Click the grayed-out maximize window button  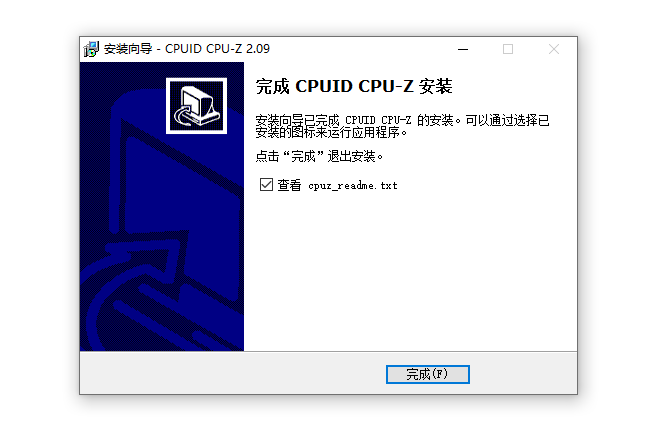point(508,49)
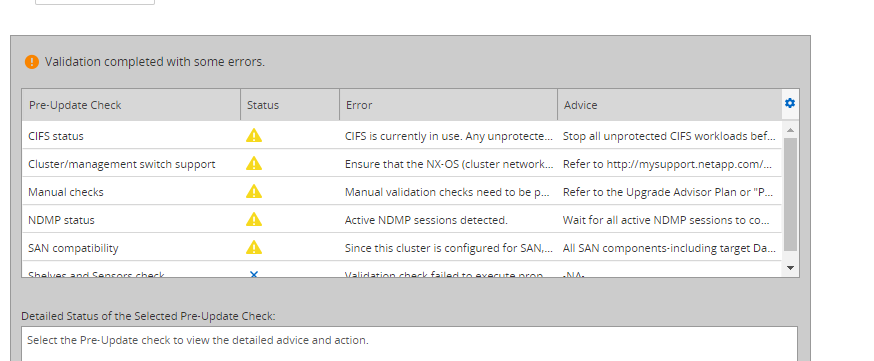This screenshot has height=361, width=874.
Task: Select the CIFS status row
Action: pyautogui.click(x=402, y=135)
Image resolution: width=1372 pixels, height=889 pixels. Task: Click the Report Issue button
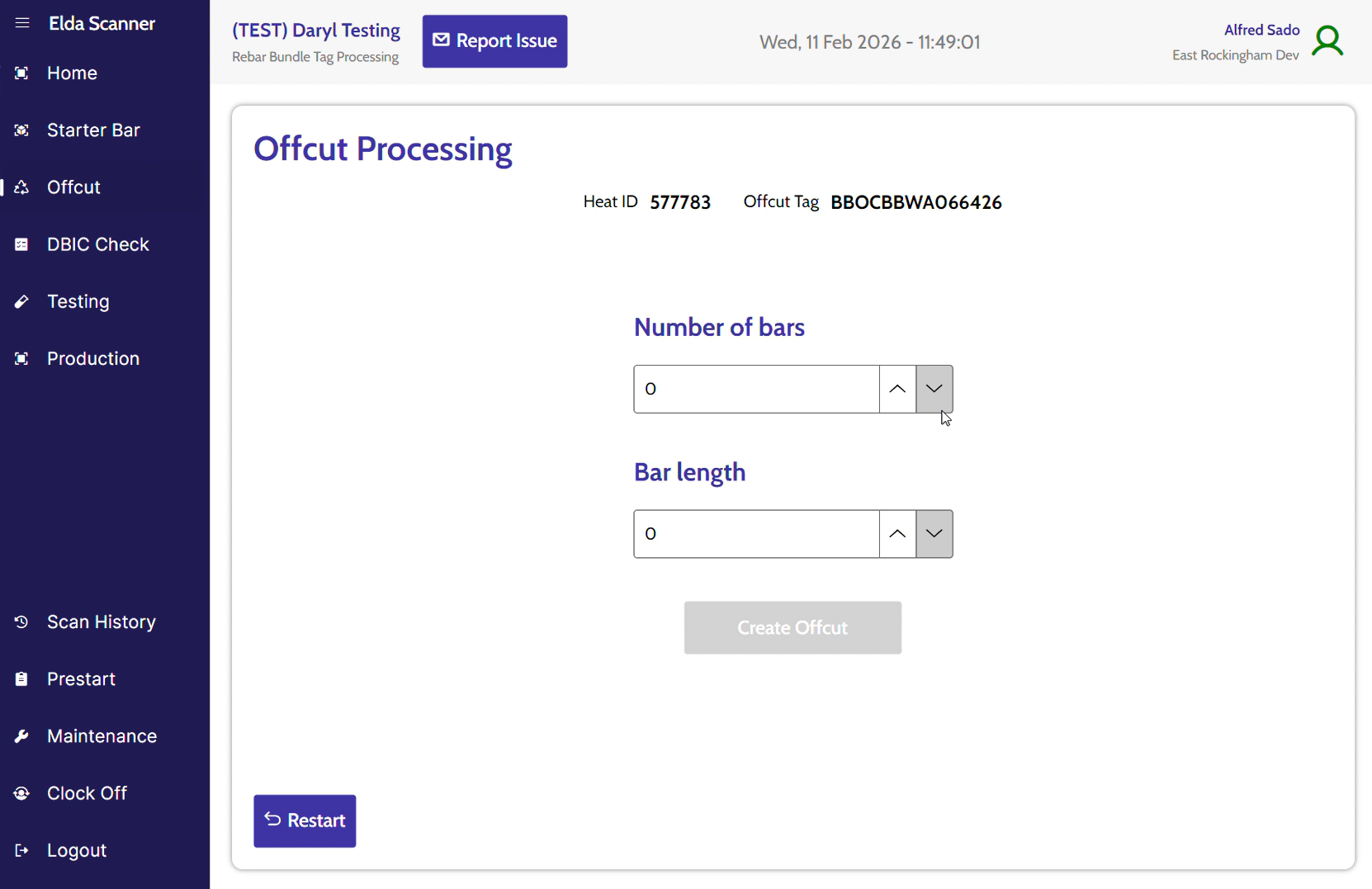(494, 41)
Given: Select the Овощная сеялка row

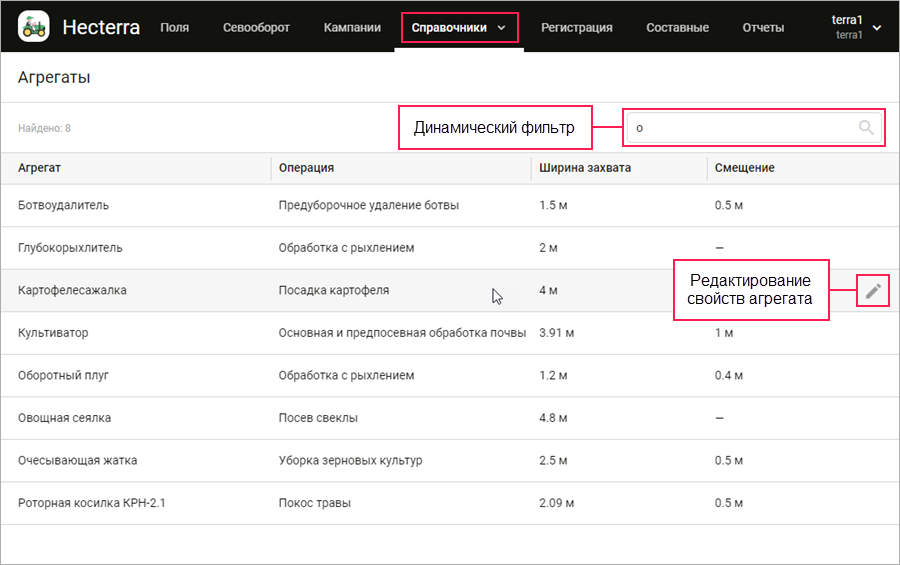Looking at the screenshot, I should pyautogui.click(x=64, y=418).
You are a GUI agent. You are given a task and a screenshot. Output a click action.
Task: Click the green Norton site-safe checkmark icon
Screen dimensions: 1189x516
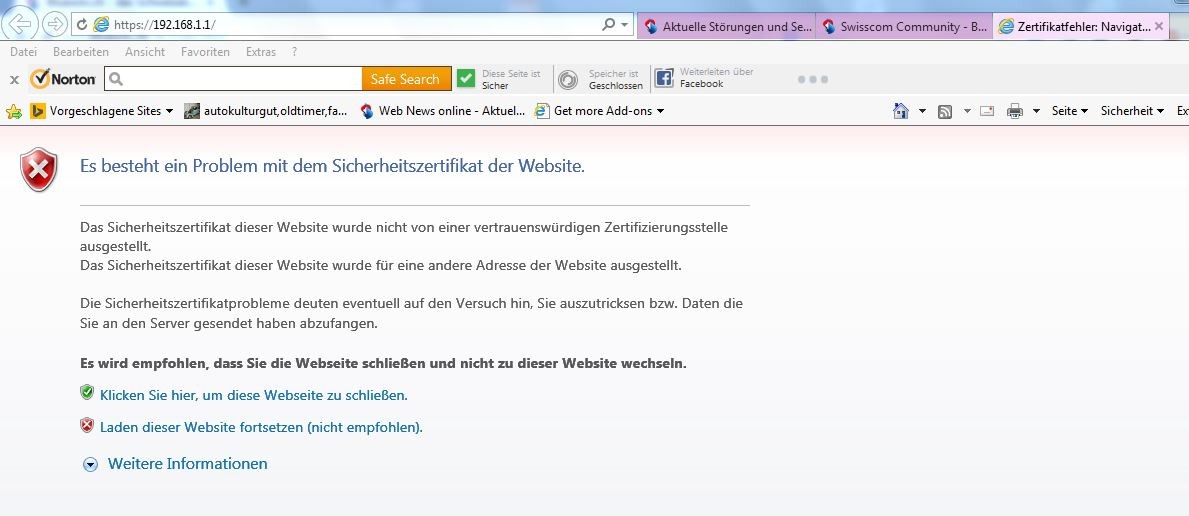(x=466, y=79)
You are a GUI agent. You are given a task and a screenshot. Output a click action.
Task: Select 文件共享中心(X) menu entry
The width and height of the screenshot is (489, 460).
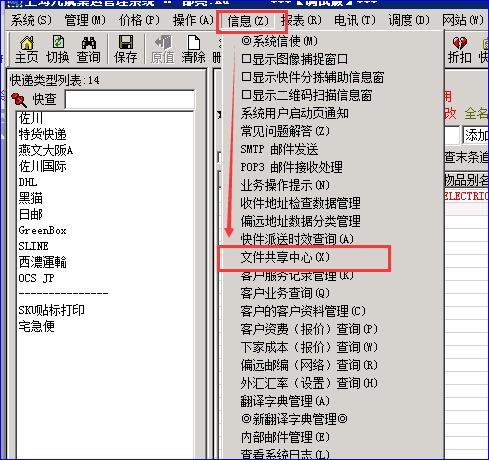[x=285, y=258]
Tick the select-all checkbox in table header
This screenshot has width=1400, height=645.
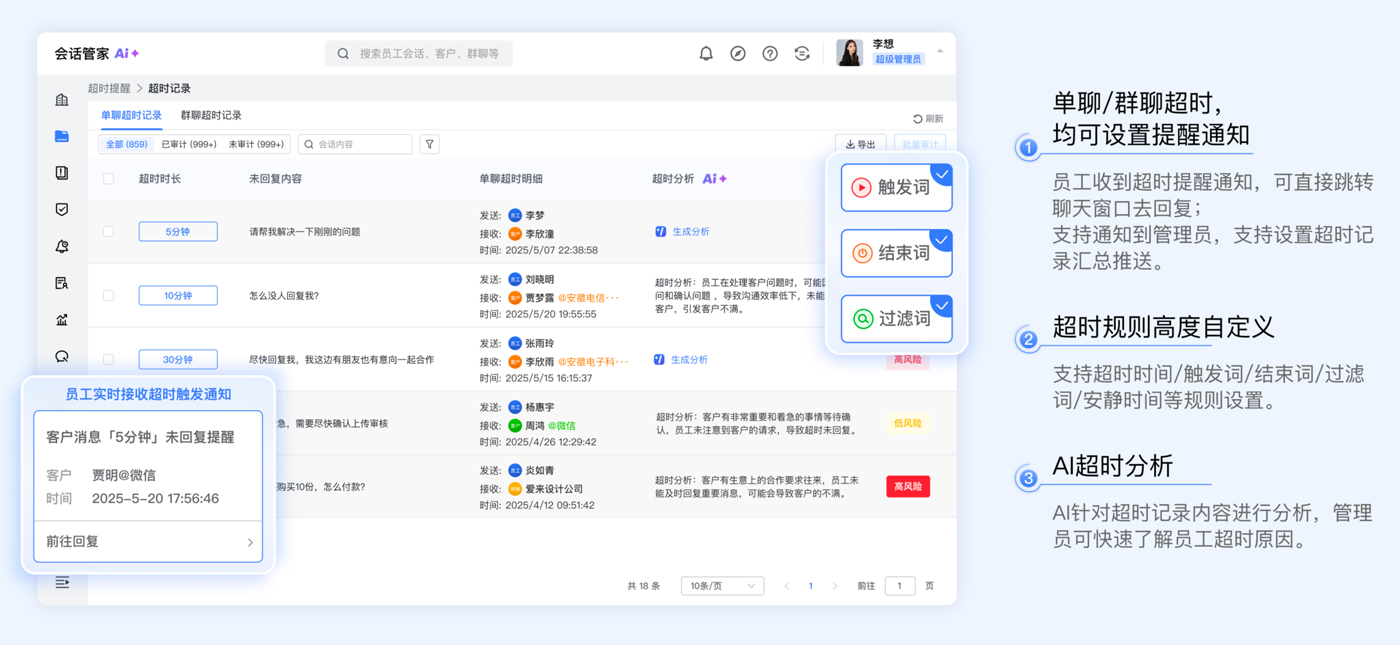tap(109, 179)
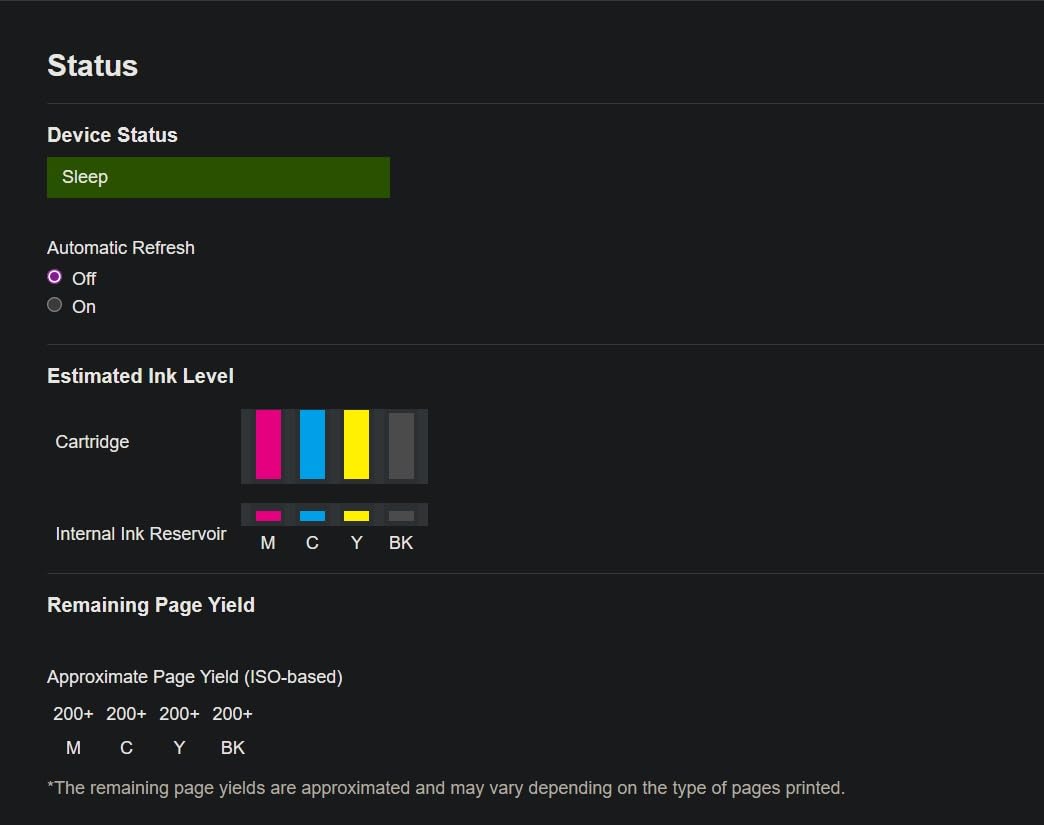Viewport: 1044px width, 825px height.
Task: Click the 200+ page yield value above BK
Action: click(232, 714)
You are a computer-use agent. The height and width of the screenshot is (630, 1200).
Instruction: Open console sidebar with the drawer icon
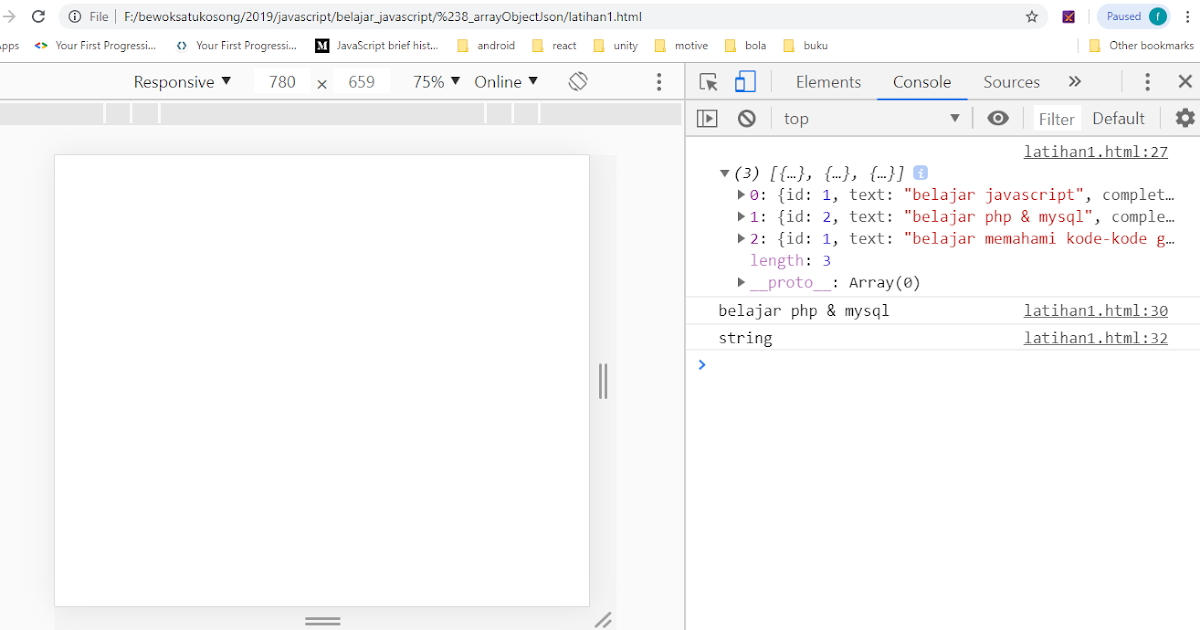708,118
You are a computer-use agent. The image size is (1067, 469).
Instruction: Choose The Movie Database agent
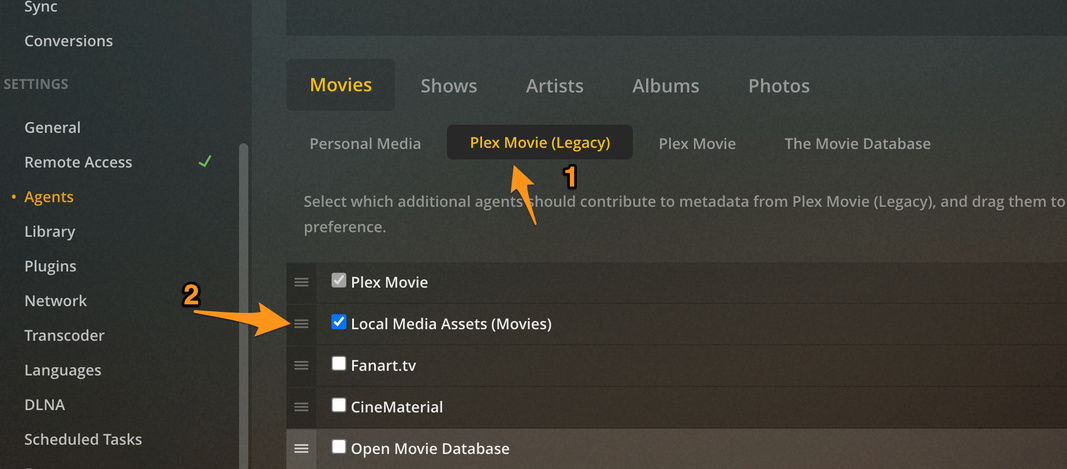[x=857, y=144]
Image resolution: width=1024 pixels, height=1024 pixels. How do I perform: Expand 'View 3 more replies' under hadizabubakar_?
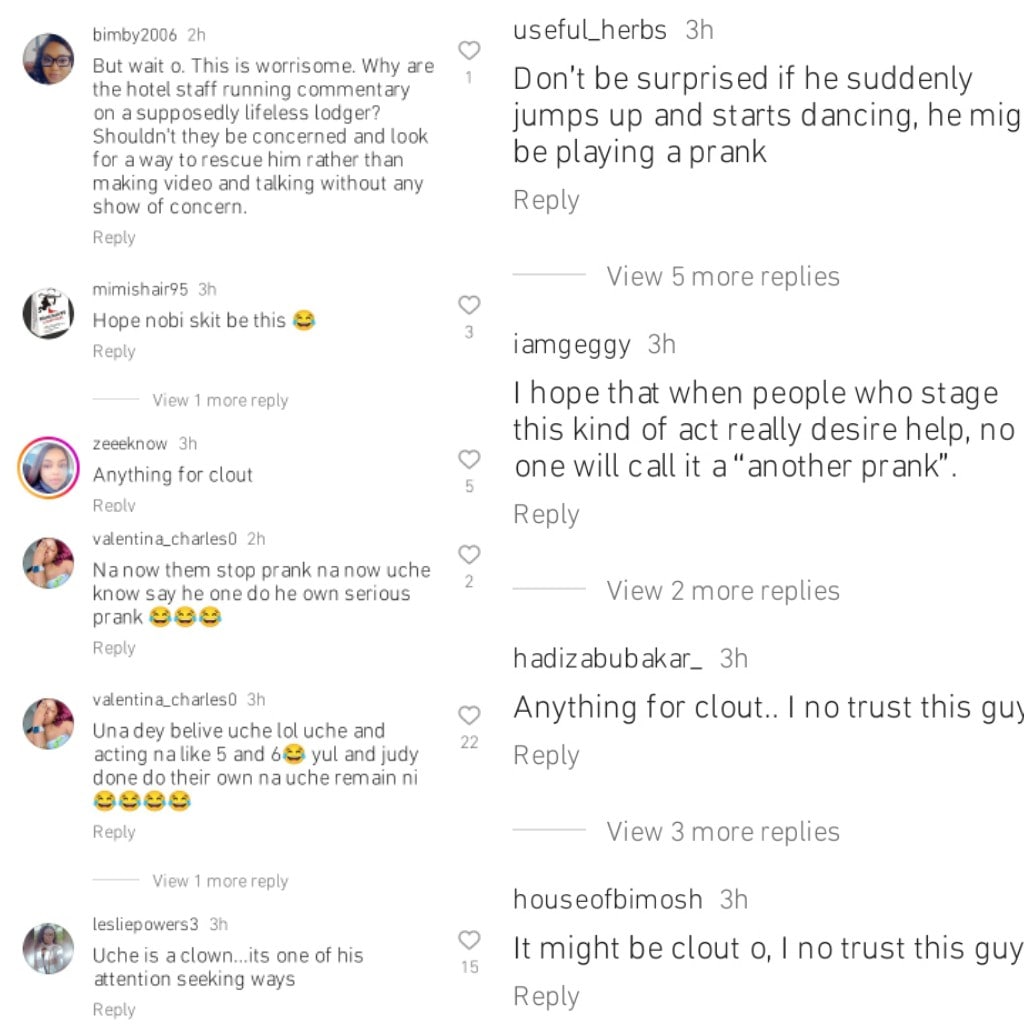pos(722,831)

INSTRUCTIONS FOR THE TASK:
No pictures should appear in the copy. Print exactly the lines above from the line containing "Given: Select the Овощная сеялка row" through the last line of the data.

SOLVED PROBLEM:
Given: Select the Овощная сеялка row

Looking at the screenshot, I should pyautogui.click(x=64, y=418).
You are a GUI agent. You are given a task and a screenshot. Output a click action.
Task: Click the green Norton site-safe checkmark icon
Screen dimensions: 1189x516
(x=466, y=79)
You are a GUI agent. You are given a task and a screenshot. Output a click action.
Task: Select 文件共享中心(X) menu entry
The width and height of the screenshot is (489, 460).
[x=285, y=258]
Tick the select-all checkbox in table header
This screenshot has width=1400, height=645.
tap(109, 179)
Viewport: 1044px width, 825px height.
Task: Click the 200+ page yield value above BK
Action: click(232, 714)
You are a computer-use agent. The height and width of the screenshot is (630, 1200).
Instruction: Open console sidebar with the drawer icon
708,118
You are a computer-use agent. The image size is (1067, 469).
Instruction: Choose The Movie Database agent
[x=857, y=144]
Image resolution: width=1024 pixels, height=1024 pixels. How do I perform: Expand 'View 3 more replies' under hadizabubakar_?
pos(722,831)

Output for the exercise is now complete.